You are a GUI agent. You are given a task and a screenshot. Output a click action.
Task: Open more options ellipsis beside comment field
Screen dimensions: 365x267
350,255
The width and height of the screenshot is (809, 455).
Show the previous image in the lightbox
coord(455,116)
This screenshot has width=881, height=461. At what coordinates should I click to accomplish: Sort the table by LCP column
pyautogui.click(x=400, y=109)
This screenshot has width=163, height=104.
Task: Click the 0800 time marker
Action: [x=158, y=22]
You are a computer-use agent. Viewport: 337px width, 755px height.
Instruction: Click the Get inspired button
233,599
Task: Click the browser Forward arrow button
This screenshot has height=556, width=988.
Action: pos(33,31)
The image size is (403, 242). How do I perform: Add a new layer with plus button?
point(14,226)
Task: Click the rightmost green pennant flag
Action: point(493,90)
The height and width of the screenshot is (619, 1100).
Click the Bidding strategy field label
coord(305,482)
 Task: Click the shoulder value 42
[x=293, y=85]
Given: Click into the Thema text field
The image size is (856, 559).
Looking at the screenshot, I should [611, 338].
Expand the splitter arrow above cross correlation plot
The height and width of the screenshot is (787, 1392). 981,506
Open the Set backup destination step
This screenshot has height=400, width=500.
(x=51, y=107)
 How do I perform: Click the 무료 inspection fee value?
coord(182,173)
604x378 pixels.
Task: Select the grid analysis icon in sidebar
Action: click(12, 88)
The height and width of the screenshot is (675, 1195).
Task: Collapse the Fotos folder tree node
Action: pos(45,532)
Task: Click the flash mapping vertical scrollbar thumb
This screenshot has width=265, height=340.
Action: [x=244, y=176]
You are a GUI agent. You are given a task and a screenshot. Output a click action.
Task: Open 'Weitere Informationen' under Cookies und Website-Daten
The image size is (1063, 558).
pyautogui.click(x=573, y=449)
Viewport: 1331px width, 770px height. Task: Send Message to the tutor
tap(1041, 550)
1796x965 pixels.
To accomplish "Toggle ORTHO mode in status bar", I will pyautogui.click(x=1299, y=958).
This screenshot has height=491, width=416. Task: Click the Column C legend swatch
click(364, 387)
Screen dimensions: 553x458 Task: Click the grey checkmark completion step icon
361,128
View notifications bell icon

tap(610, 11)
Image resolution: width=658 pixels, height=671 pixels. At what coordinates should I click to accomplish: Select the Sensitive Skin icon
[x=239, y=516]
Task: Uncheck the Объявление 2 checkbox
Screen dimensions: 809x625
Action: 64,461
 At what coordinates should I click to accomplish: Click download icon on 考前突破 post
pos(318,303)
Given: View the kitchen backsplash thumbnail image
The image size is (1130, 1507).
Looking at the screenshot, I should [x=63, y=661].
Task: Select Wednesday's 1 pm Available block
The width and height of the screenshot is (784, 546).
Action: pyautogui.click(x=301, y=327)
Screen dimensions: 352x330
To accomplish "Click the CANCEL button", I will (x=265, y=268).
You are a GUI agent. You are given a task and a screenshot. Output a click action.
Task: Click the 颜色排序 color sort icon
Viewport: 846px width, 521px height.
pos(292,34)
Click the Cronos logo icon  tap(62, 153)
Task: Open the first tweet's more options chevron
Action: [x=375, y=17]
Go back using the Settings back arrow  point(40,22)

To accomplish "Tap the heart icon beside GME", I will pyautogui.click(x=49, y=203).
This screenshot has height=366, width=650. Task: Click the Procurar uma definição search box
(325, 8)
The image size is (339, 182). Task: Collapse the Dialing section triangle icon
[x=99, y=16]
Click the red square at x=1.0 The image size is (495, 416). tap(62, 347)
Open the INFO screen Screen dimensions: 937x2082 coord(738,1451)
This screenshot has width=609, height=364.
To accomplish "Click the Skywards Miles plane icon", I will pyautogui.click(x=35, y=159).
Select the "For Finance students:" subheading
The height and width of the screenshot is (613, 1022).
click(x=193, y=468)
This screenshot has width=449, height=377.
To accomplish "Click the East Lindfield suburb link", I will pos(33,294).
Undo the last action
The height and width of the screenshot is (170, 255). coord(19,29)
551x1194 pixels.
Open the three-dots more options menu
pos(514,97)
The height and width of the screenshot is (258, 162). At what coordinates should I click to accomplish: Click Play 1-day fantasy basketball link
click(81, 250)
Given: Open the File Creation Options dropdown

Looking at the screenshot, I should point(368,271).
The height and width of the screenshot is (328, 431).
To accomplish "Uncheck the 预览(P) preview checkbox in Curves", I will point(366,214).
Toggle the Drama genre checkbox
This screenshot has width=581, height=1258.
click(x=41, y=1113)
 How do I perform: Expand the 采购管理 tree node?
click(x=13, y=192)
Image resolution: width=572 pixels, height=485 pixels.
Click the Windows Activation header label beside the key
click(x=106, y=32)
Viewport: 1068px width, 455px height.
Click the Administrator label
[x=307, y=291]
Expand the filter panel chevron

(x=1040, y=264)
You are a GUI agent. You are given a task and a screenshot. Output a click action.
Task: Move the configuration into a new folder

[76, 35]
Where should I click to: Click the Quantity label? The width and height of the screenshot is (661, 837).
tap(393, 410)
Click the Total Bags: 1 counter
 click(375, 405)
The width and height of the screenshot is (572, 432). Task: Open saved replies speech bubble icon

Problem statement:
Your job is to return all lines above that hold the word "Toggle".

Reply:
To accomplish "Toggle ORTHO mode in status bar", I will pyautogui.click(x=1299, y=958).
Toggle the Drama genre checkbox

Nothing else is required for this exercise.